Title: Foundations of Data Science
Instructor: Ragesh Jaiswal
Office: 403, SIT Building
Teaching Assistants: TBD
High dimensional space, singular value decomposition, learning and VC dimension,
markov chains, clustering, algorithms for massive data sets.
Textbook: Foundations of Data Science by Blum, Hopcroft, and Kannan
Course description: The course will follow the above-mentioned book. The following excerpt from the book captures the main idea:
"Computer science as an academic discipline began in the 1960’s. Emphasis was on programming languages, compilers, operating systems,
and the mathematical theory that supported these areas. Courses in theoretical computer science covered finite automata, regular expressions,
context free languages, and computability. In the 1970’s, the study of algorithms was added as an important component of theory. The emphasis
was on making computers useful. Today, a fundamental change is taking place and the focus is more on applications. There are many reasons for
this change. The merging of computing and communications has played an important role. The enhanced ability to observe, collect and store data
in the natural sciences, in commerce, and in other fields calls for a change in our understanding of data and how to handle it in the modern
setting. The emergence of the web and social networks as central aspects of daily life presents both opportunities and challenges for theory.

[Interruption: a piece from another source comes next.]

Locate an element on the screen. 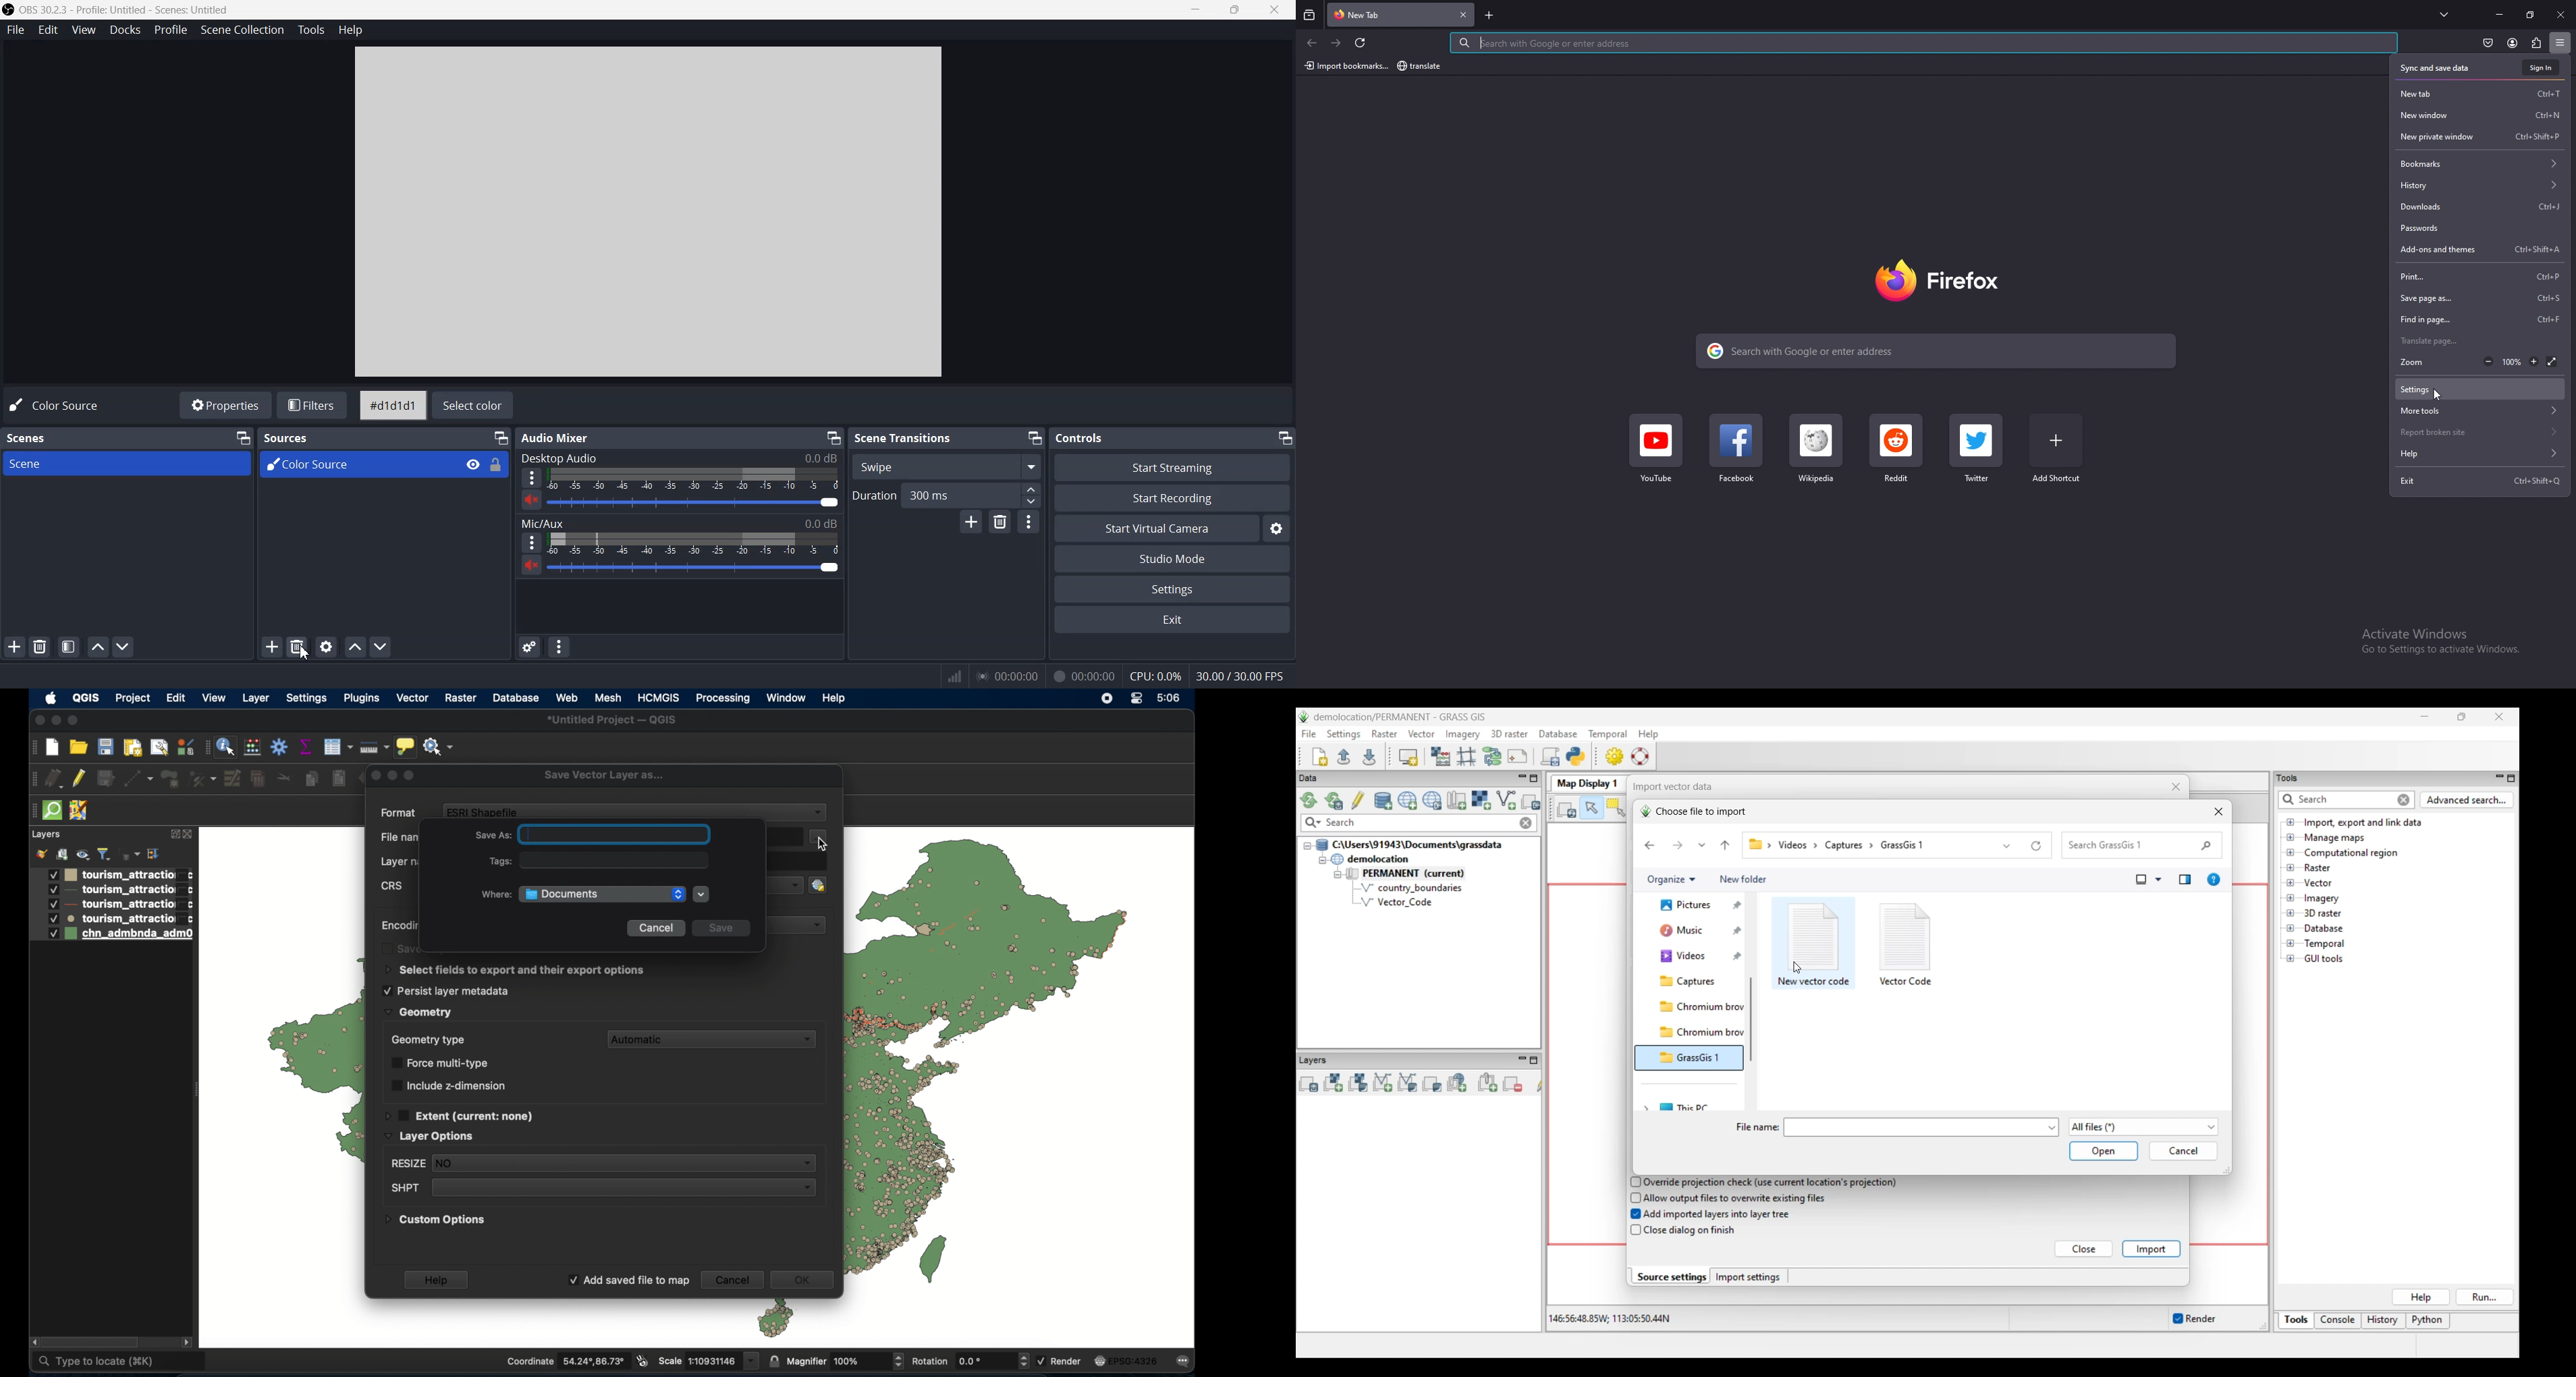 The width and height of the screenshot is (2576, 1400). new tab is located at coordinates (2482, 93).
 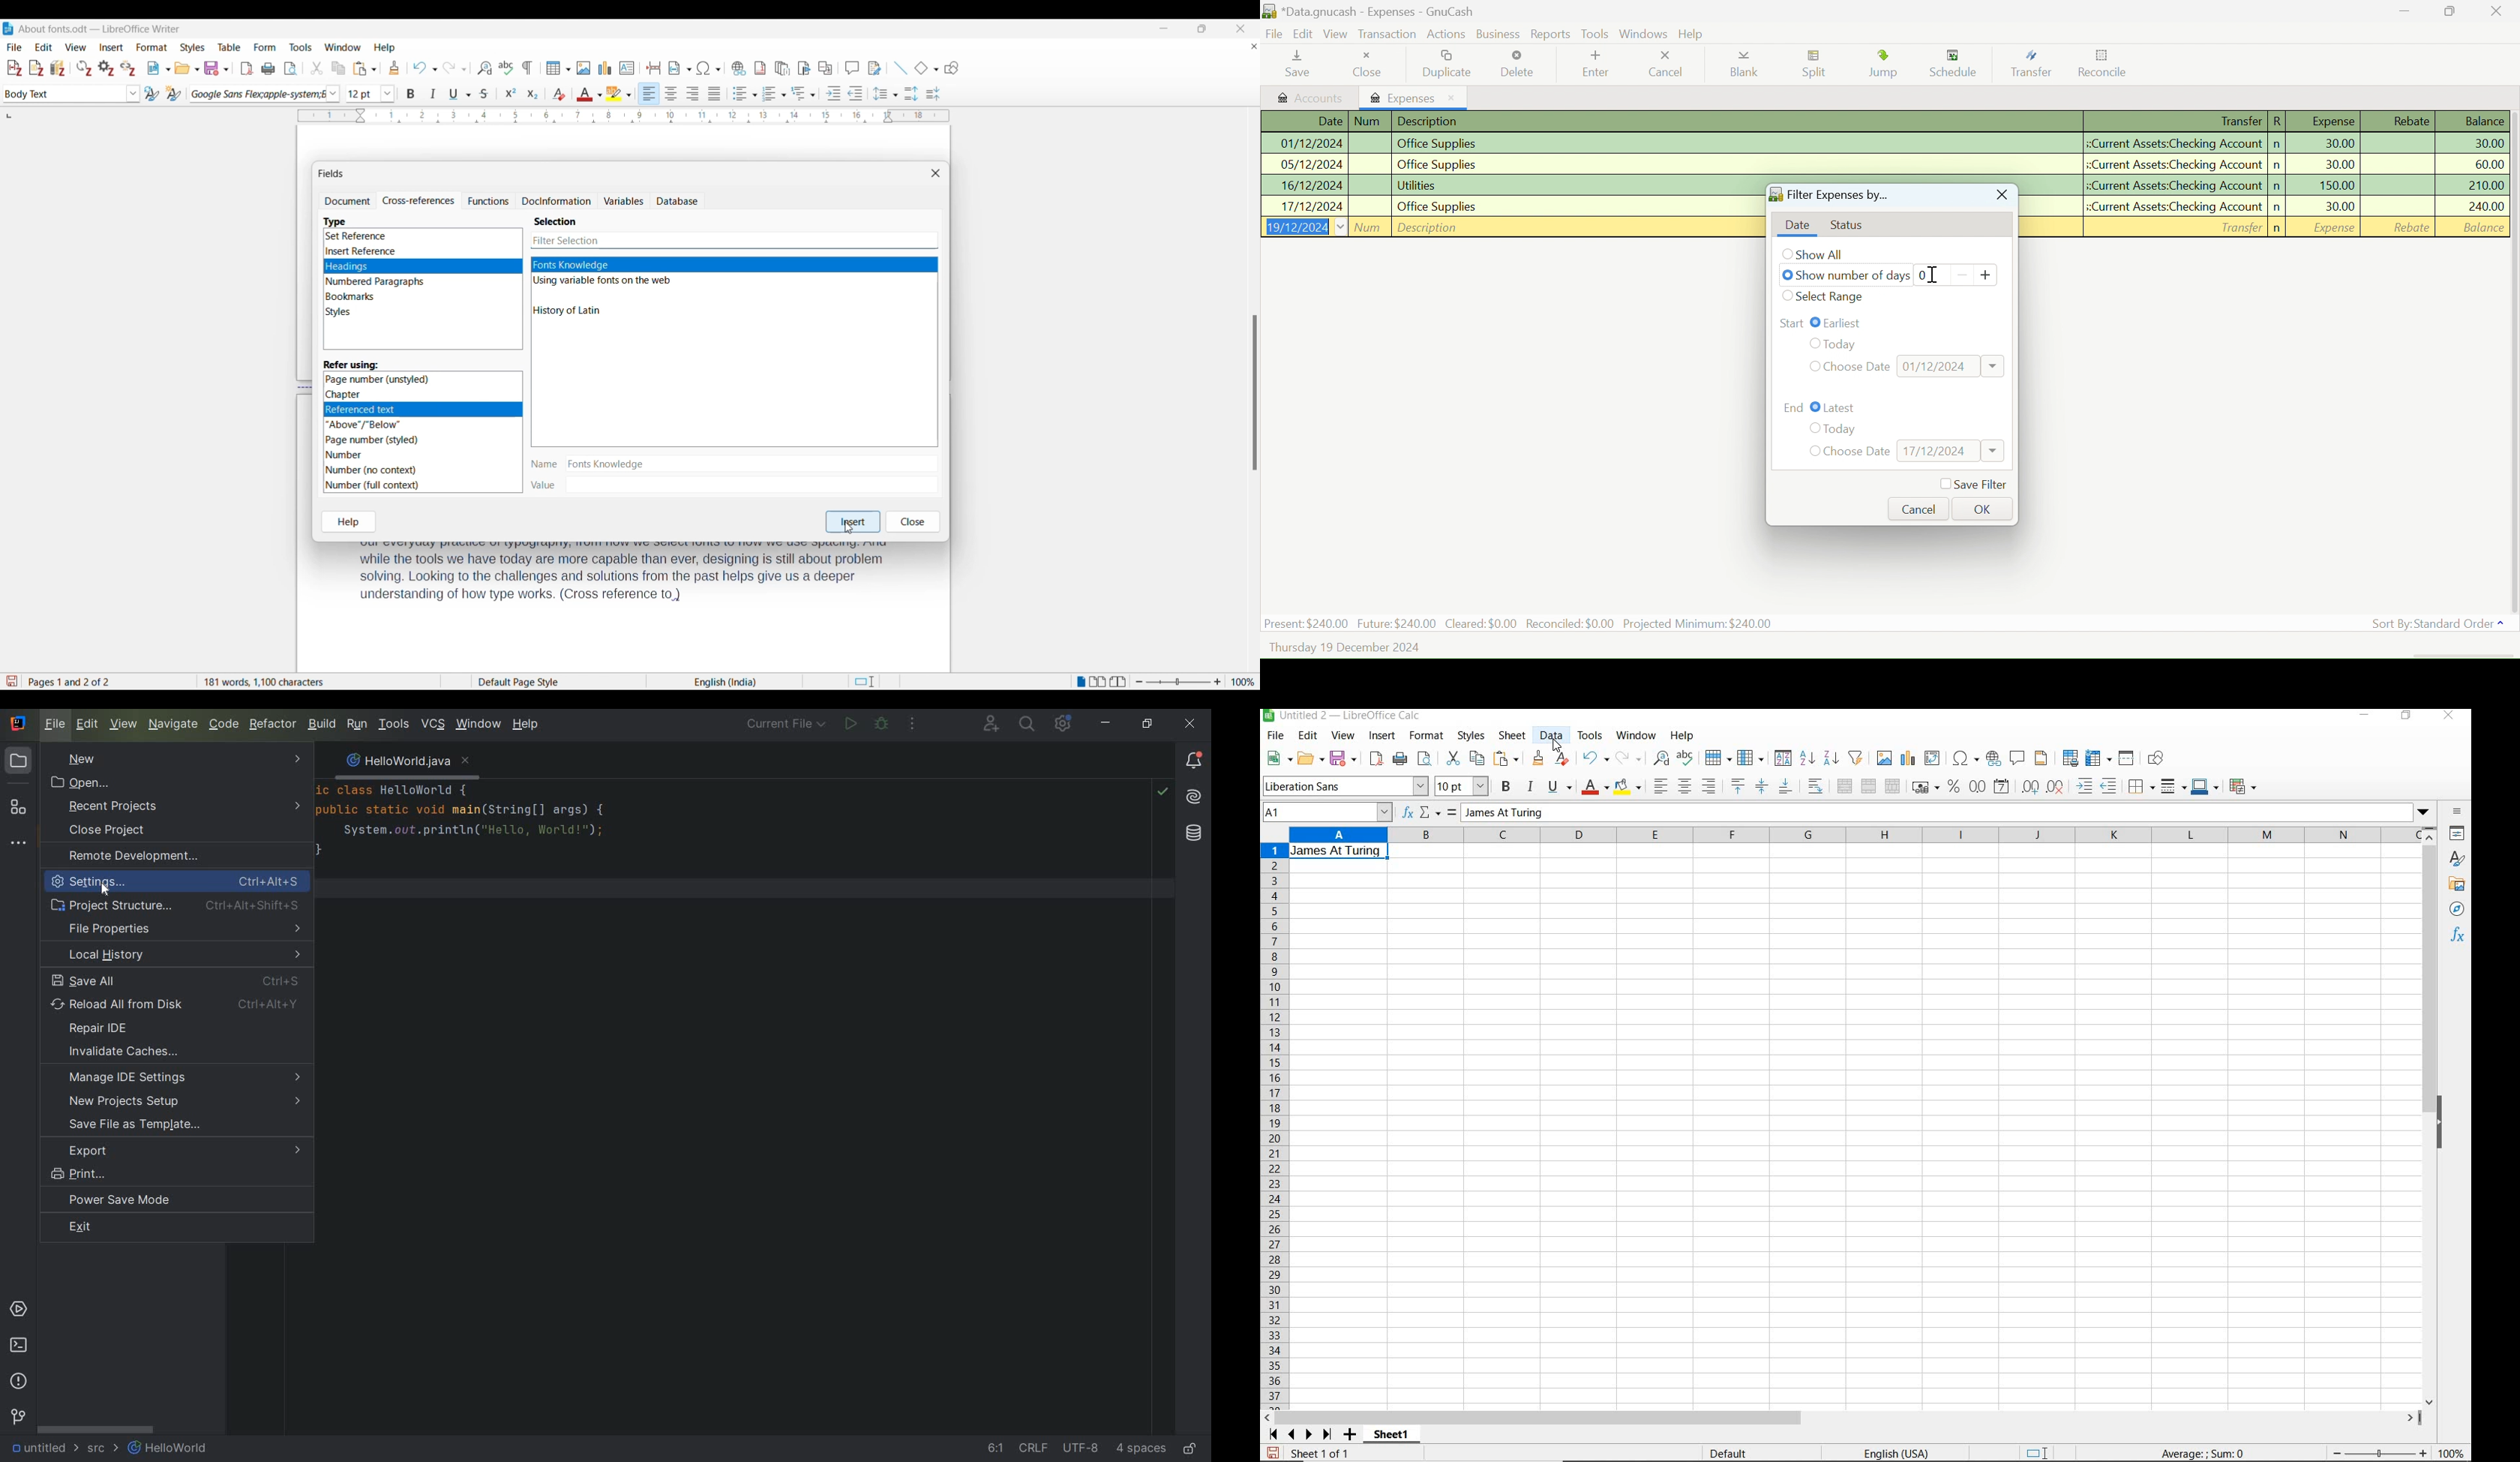 I want to click on Latest, so click(x=1841, y=408).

While traditional areas of computer science remain highly important, increasingly researchers of the future will be involved with using
computers to understand and extract usable information from massive data arising in applications, not just how to make computers useful on
specific well-defined problems. With this in mind we have written this book to cover the theory likely to be useful in the next 40 years,
just as an understanding of automata theory, algorithms and related topics gave students an advantage in the last 40 years. One of the major
changes is the switch from discrete mathematics to more of an emphasis on probability, statistics, and numerical methods."